A recent study about road safety in Spain shows that poor cargo securing is one of the most common causes for accidents involving heavy vehicles. The cargo securing part of the Spanish YETD national final was therefore of particular interest.
The Royal Automobile Club of Spain (RACE) and Scania have produced a report for the Iberian Peninsula with the aim of identifying and understanding the daily traffic interactions between two of the most representative groups of vehicle types: heavy goods vehicles and passenger cars.
Importance of cargo securing
Some 21 percent of the Spanish and Portuguese drivers interviewed reported having suffered accidents involving the indirect impact of objects because of the improper positioning or securing of cargo.
Cargo securing is one of several important disciplines in the Young European Truck Driver competition.
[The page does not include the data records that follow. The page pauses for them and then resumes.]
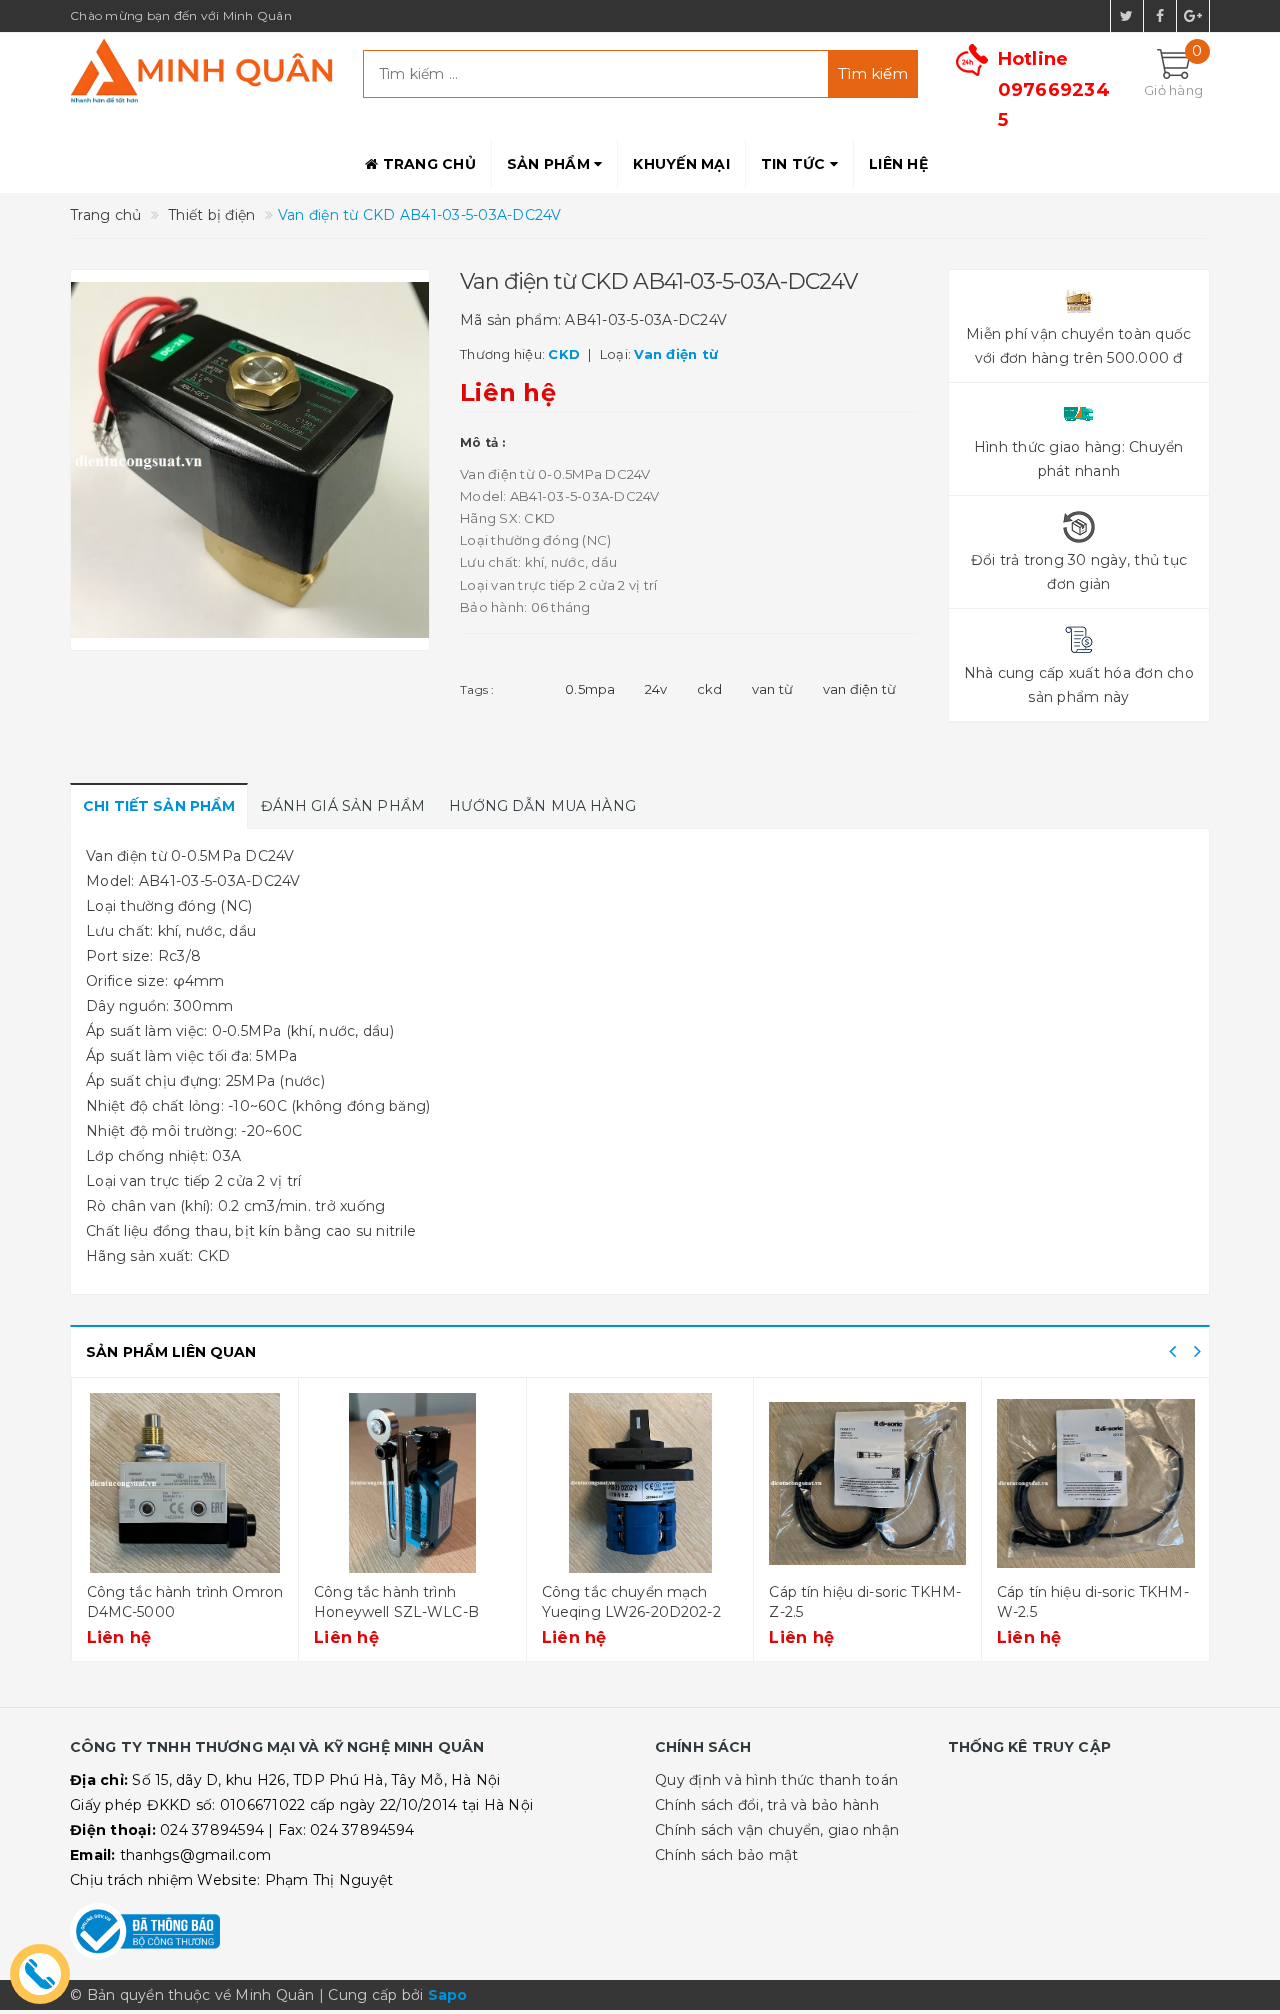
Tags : (477, 689)
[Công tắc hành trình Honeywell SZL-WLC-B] (412, 1483)
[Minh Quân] (201, 70)
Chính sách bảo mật (727, 1855)
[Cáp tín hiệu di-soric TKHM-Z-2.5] (867, 1483)
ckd (710, 689)
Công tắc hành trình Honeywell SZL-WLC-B (396, 1602)
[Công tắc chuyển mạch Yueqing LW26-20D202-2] (640, 1483)
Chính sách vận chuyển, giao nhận (777, 1830)
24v (656, 689)
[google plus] (1193, 16)
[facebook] (1160, 16)
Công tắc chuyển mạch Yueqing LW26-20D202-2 (631, 1602)
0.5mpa (590, 689)
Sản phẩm (550, 164)
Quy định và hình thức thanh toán (776, 1780)
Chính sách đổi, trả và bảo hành (767, 1805)
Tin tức (795, 164)
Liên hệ (898, 164)
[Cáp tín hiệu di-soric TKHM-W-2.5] (1096, 1483)
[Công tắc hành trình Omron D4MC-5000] (185, 1483)
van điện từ (860, 689)
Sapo (448, 1995)
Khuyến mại (681, 164)
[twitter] (1127, 16)
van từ (773, 689)
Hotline (1054, 89)
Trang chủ (427, 164)
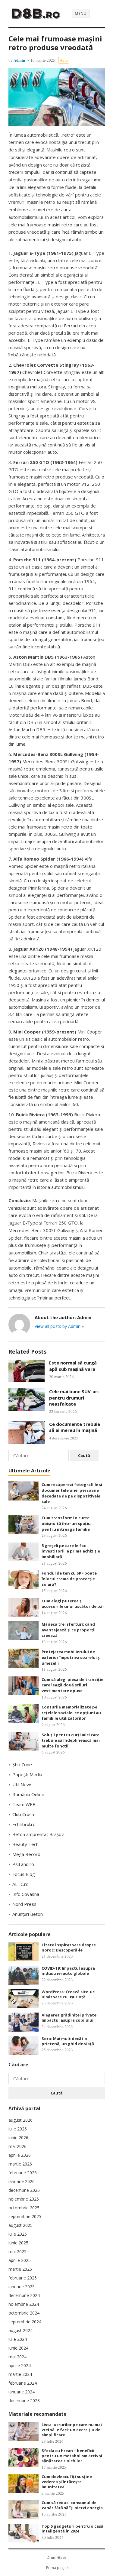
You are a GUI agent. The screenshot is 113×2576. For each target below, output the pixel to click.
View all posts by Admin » (59, 1326)
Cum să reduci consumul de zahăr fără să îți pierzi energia (72, 2505)
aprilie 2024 (19, 2365)
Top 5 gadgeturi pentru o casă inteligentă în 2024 (72, 2528)
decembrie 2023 (24, 2400)
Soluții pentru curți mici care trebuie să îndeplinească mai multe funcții (71, 1740)
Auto (64, 60)
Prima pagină (57, 2567)
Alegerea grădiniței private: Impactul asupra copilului (70, 2017)
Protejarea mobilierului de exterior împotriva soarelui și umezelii (71, 1657)
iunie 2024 (18, 2348)
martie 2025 (20, 2269)
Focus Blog (23, 1874)
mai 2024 (17, 2357)
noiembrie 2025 (23, 2199)
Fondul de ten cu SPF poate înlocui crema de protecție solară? (69, 1578)
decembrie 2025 (24, 2190)
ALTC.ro (20, 1884)
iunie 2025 (18, 2243)
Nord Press (24, 1904)
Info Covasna (25, 1894)
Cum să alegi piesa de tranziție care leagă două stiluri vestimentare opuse (72, 1685)
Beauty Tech (25, 1844)
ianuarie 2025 (21, 2286)
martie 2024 (20, 2374)
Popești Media (27, 1774)
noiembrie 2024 (23, 2304)
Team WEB (24, 1804)
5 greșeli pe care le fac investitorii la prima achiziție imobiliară (71, 1551)
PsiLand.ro (23, 1864)
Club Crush (23, 1814)
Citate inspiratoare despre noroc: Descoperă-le (69, 1947)
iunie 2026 (18, 2137)
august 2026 (20, 2120)
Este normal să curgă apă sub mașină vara (73, 1366)
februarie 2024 (22, 2383)
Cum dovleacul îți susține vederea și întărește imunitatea (67, 2482)
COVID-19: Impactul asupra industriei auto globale (68, 1970)
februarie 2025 (22, 2278)
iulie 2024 (17, 2339)
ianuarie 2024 (21, 2392)
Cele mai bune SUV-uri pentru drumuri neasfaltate (74, 1397)
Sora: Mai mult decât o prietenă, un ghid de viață (68, 2041)
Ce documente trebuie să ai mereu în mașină (74, 1427)
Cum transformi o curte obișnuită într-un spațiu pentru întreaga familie (66, 1523)
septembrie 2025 (24, 2216)
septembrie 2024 (24, 2322)
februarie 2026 (22, 2172)
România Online (28, 1794)
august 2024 (20, 2330)
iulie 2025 (17, 2234)
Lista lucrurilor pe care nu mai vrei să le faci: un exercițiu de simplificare (72, 2430)
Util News (22, 1784)
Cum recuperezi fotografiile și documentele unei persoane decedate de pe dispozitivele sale (72, 1493)
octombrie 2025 (23, 2208)
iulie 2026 (17, 2129)
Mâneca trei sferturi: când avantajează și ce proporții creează (69, 1629)
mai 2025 (17, 2251)
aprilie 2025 (19, 2260)
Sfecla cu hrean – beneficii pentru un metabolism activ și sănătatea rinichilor (72, 2456)
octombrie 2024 (23, 2313)
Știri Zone (22, 1764)
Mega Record (26, 1854)
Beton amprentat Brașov (38, 1834)
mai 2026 (17, 2146)
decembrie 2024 (24, 2295)
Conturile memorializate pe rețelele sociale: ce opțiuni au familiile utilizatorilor (71, 1712)
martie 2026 (20, 2164)
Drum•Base (56, 2557)
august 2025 (20, 2225)
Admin (19, 60)
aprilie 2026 (19, 2155)
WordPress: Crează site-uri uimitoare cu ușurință (69, 1994)
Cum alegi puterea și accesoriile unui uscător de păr (73, 1603)
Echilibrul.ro (24, 1824)
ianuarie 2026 (21, 2181)
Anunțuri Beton (27, 1914)
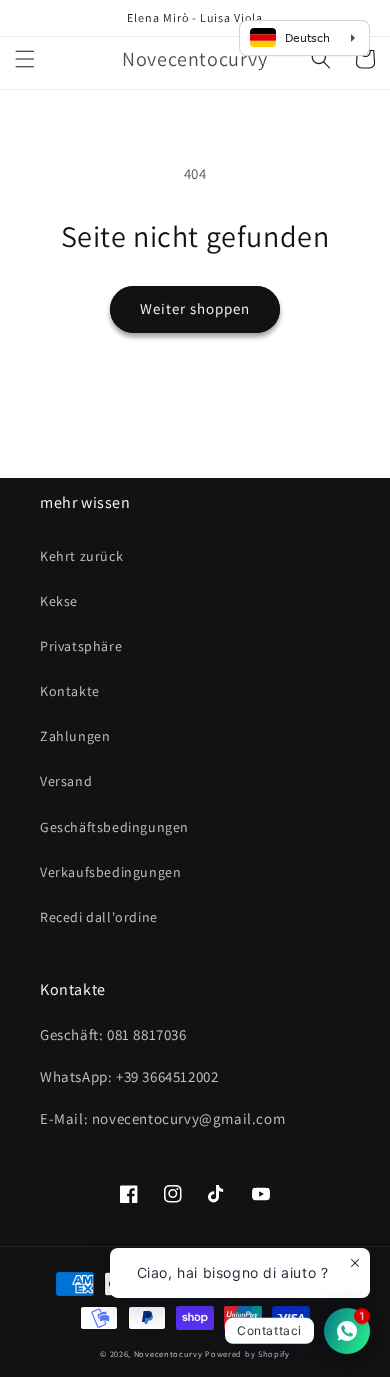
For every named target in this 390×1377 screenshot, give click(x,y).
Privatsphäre (81, 646)
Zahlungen (75, 736)
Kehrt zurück (81, 556)
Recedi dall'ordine (99, 917)
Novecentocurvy (168, 1353)
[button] (25, 59)
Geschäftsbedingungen (114, 827)
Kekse (59, 601)
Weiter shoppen (195, 308)
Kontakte (70, 691)
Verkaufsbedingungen (110, 872)
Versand (66, 781)
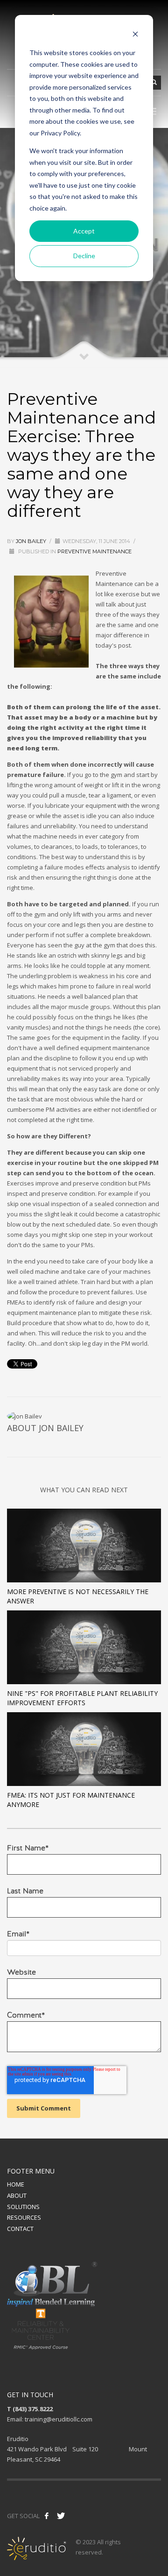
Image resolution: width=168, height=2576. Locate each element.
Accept (84, 231)
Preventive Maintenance (94, 551)
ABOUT (17, 2195)
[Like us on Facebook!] (47, 2515)
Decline (84, 256)
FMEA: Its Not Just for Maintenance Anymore (71, 1800)
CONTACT (20, 2228)
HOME (15, 2184)
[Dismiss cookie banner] (135, 35)
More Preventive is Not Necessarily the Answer (77, 1596)
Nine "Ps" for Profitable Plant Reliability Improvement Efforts (82, 1698)
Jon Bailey (31, 541)
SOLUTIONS (23, 2206)
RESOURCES (24, 2217)
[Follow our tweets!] (61, 2515)
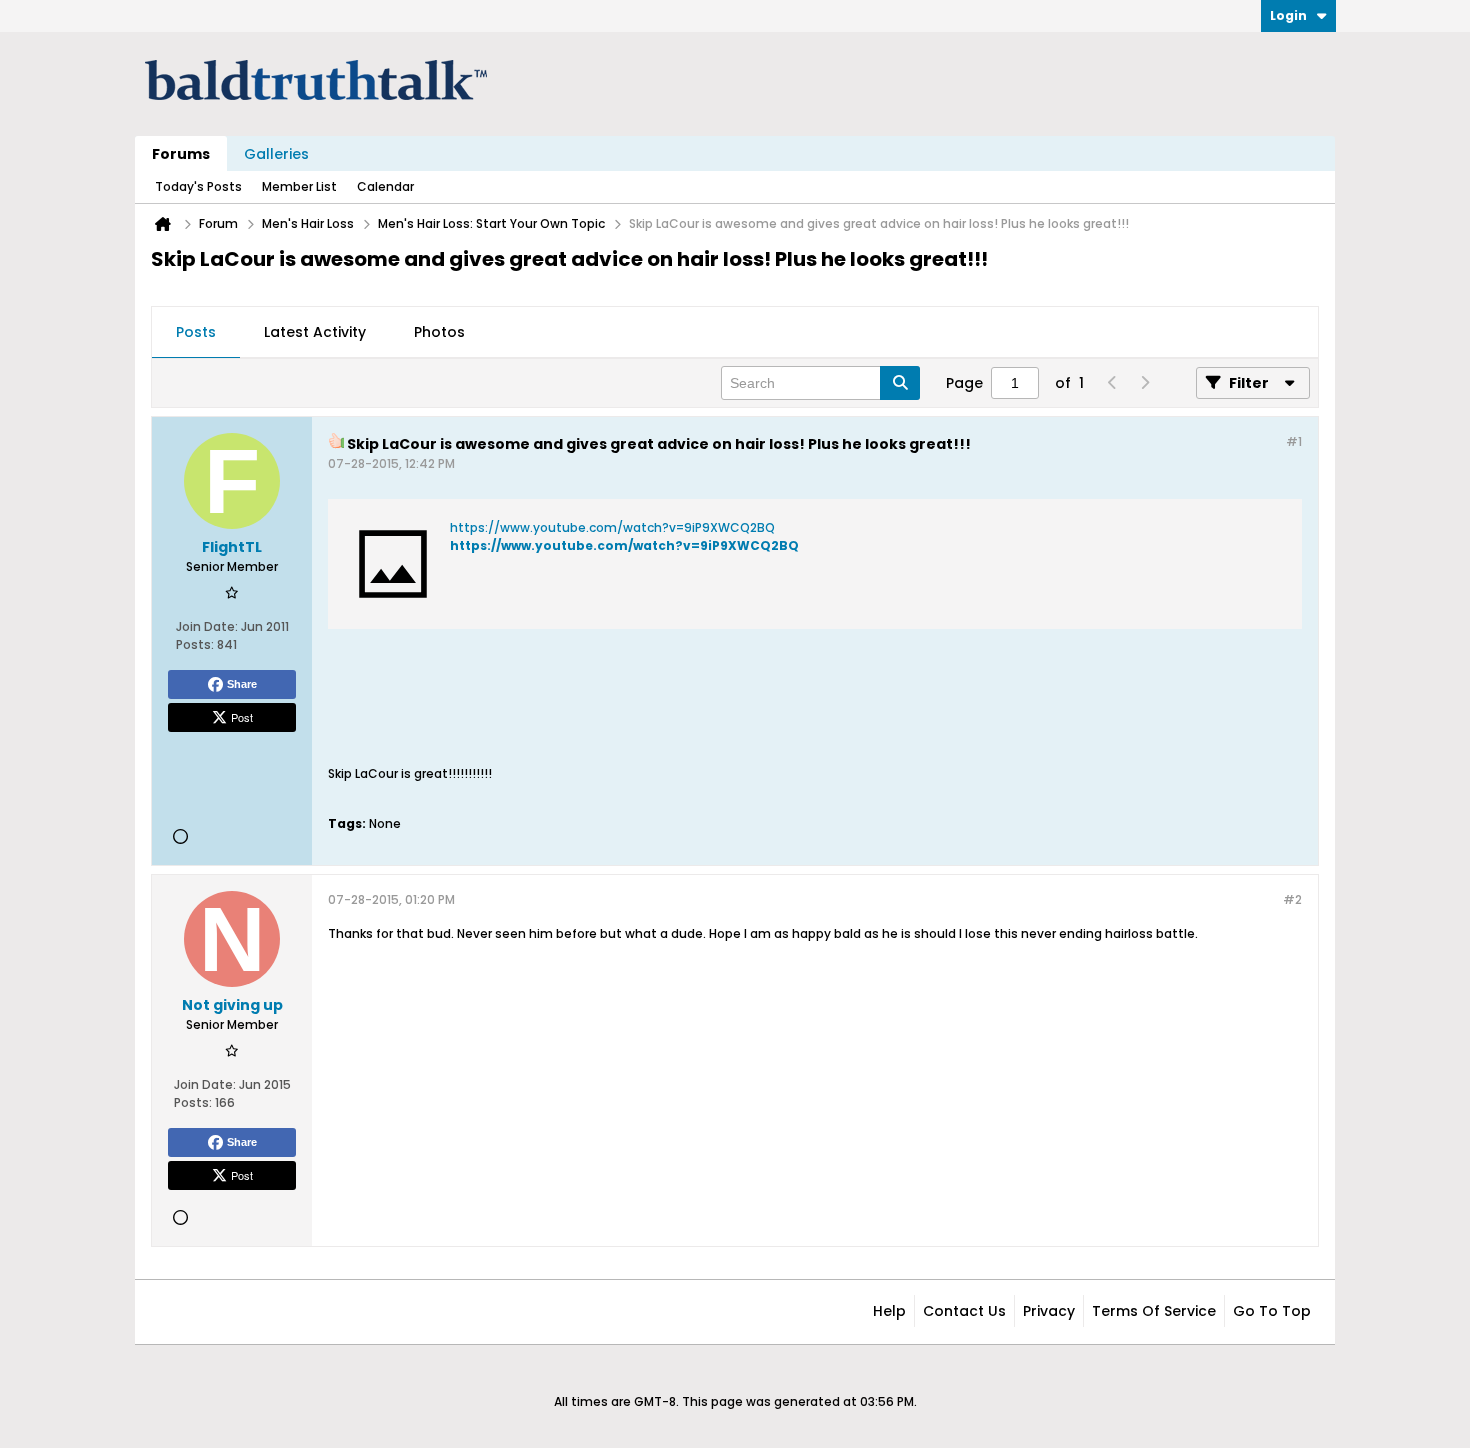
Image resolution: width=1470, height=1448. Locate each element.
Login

Joaquín Álvarez, driver for transport company Marcotrans, excelled in this particular event. “I transport paper, electronics, domestic goods and parts for the automobile industry,” Álvarez says. “Securing cargo is part of my daily routine. Positioning the cargo over the axles and tightening the cargo to the flatbed is crucial. I work in Germany where the laws are very strict.”
Álvarez says his biggest challenge on the road are the passenger cars that cut in too closely in front of his truck when they change lanes, forcing him to brake hard.
Road safety first – then fuel consumption
Rubén Incera also performed very well in the cargo-securing event. In his daily work he transports eucalyptus trees to a destination and then different types of cargo in containers on the return journey.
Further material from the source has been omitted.